C’est en mai 2013 que les archéologues de l’équipe, prospectant sur la plage à marée basse, découvrent l’un de ces sédiments. Son aspect était relativement inhabituel. Il était en effet parsemé de petits creux. L’un des archéologues, Martin Bates, trouve que ces creux ressemblent à des traces de pas. Or il en avait étudié d’autres, datant d’une époque beaucoup plus récente (quelques milliers d’années).
Intriguée, l’équipe décide donc de pousser un peu plus loin ses recherches. Sous une pluie battante, menacée par la marée montante et la lumière déclinante, elle enregistre au plus vite les traces, en prenant des centaines de photos sous différents angles. Les clichés seront ensuite assemblées en 3D par ordinateur. Comme le relate l’un des membres de l’équipe, c’est trempés jusqu’aux os, démoralisés et pas franchement convaincus de l’utilité de ce qu’ils venaient de faire qu’ils quittent la plage.
Mais quelques semaines plus tard, en examinant attentivement les relevés 3D, ils commencent à reconnaître, là un talon ou ici des orteils. Et des voûtes plantaires, qui sont un trait caractéristique de l’espèce humaine. Dans certains cas, la pointure de ces traces permet de supposer qu’il s’agissait d’hommes, de femmes et peut-être d’enfants.

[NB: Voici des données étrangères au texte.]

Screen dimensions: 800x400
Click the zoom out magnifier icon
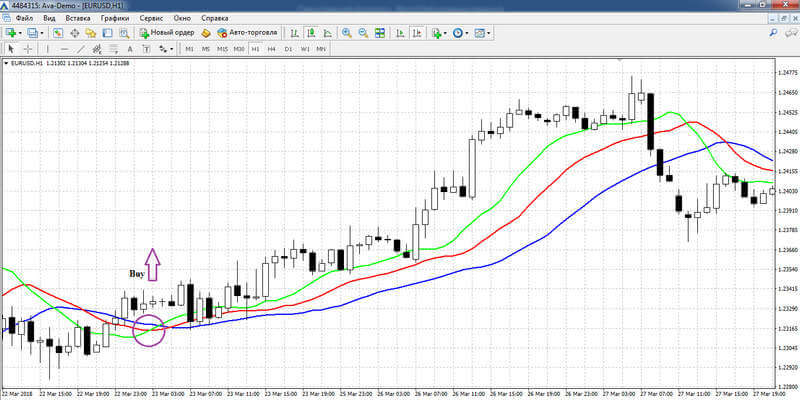[x=363, y=33]
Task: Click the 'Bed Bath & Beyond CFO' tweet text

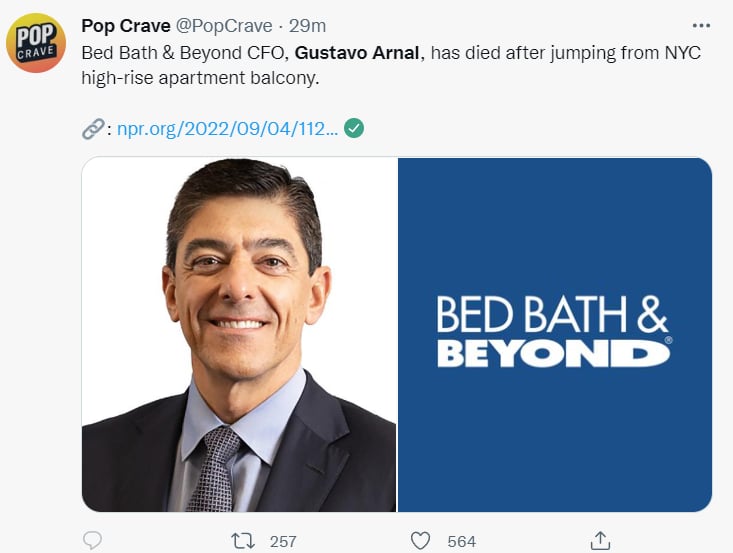Action: click(185, 52)

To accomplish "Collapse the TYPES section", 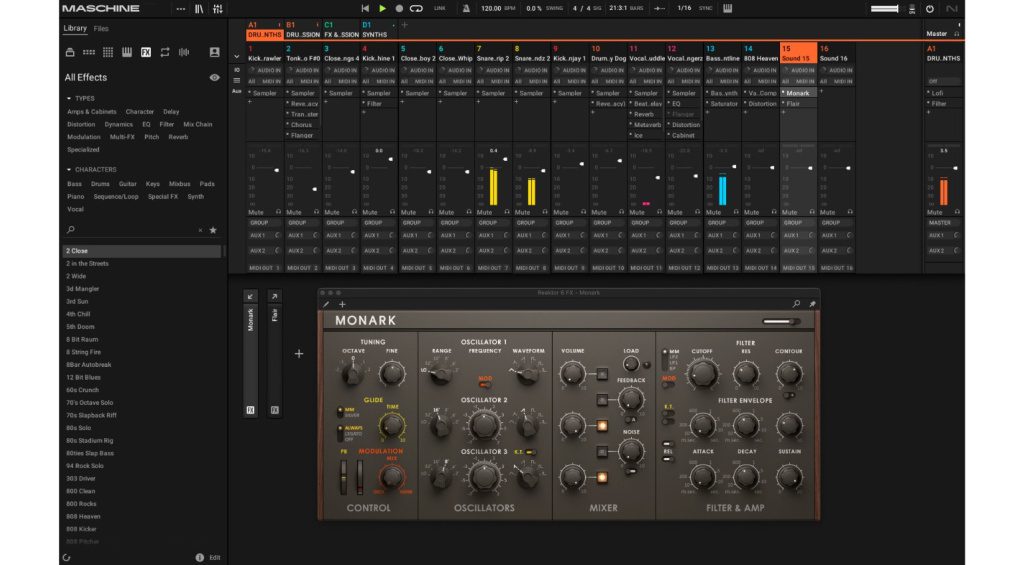I will 70,99.
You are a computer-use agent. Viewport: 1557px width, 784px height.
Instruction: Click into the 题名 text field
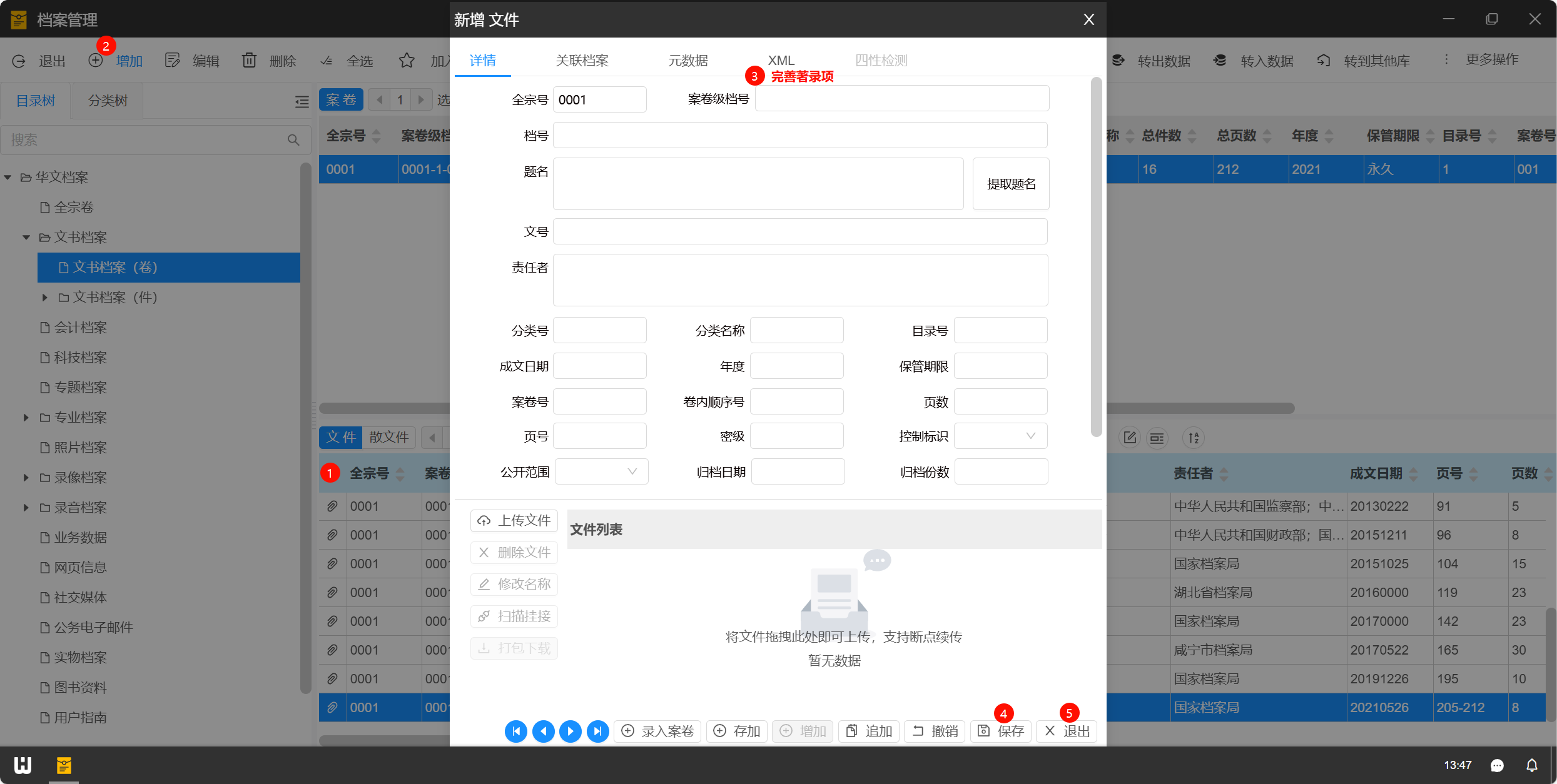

Restait à dater ces traces de pas. Pour cela, l’équipe a réalisé des carottages dans la falaise. Cela revient à faire une coupe : plus les sédiments sont profonds, plus ils sont anciens. Ces carottages permettent donc de reconstituer l’histoire géologique de la zone. Et celle de la végétation, en identifiant et en comptabilisant les pollens des différentes espèces d’arbres, de plantes, etc. pour chaque époque. Or l’évolution du climat et de la végétation en Angleterre a déjà été à peu près reconstituée. C’est pourquoi il ne reste plus qu’à faire correspondre chaque profondeur de la carotte avec une date. Celle où se situent les sédiments identiques à ceux de la plage (là où étaient les traces) remonte approximativement à 800 000 ans.
Il y a un peu plus de trois ans, la même équipe avait découvert dans la même zone des pierres taillées datant elles aussi de 800 000 ans. Cette découverte indiquait pour la première fois que ces hominidés n’avaient pas attendu des conditions climatiques plus clémentes pour coloniser l’Europe.

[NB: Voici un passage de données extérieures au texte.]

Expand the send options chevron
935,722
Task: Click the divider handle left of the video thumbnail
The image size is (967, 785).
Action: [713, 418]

Quant à l’identité précise des ces ancêtres, elle est inconnue. Les traces ne sont pas assez nettes en inférer quoi que ce soit. En outre, il est rare que les pieds de ces anciens hominidés soient connus avec précision. Avant 800 000 ans, les seuls fossiles humains connus en Europe viennent seulement de deux régions : la Géorgie (les plus anciens : 1,8 million d’années) et l’Espagne (1,3 million d’années). Les classifications des paléoanthropologues diffèrent, mais les différents noms donnés aux espèces européennes à l’époque sont par exemple Homo erectus, Homo heidelbergensis, Homo antecessor.
Bref, ces traces sont rares, et l’intuition des archéologues britanniques s’est révélée très précieuse. Car peu de temps après qu’ils les ont enregistrées, les traces ont disparu, détruites par la mer.
Nicolas Constans
Comme prévu, la mise à jour :
- Ajout de la référence de l’article scientifique.

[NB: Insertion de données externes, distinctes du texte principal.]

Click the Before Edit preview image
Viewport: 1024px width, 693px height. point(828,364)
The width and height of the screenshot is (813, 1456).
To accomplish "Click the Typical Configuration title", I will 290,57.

- Correction : il y a deux sites d’empreintes au Kenya et pas seulement un.
- Dans le site anglais, c’est probablement un phénomène lié à la marée qui a rapidement recouvert les empreintes de vase, ce qui a permis leur préservation.
- À peu près douze empreintes étaient suffisamment nettes pour que l’équipe puisse les mesurer. Leurs dimensions étaient différentes. Elles indiquent qu’au moins cinq personnes étaient présentes. Elles suivaient probablement les berges de la rivière, en direction du sud.
La publication scientifique : N. Ashton et al., PLoS ONE, 9, e88329, 2014.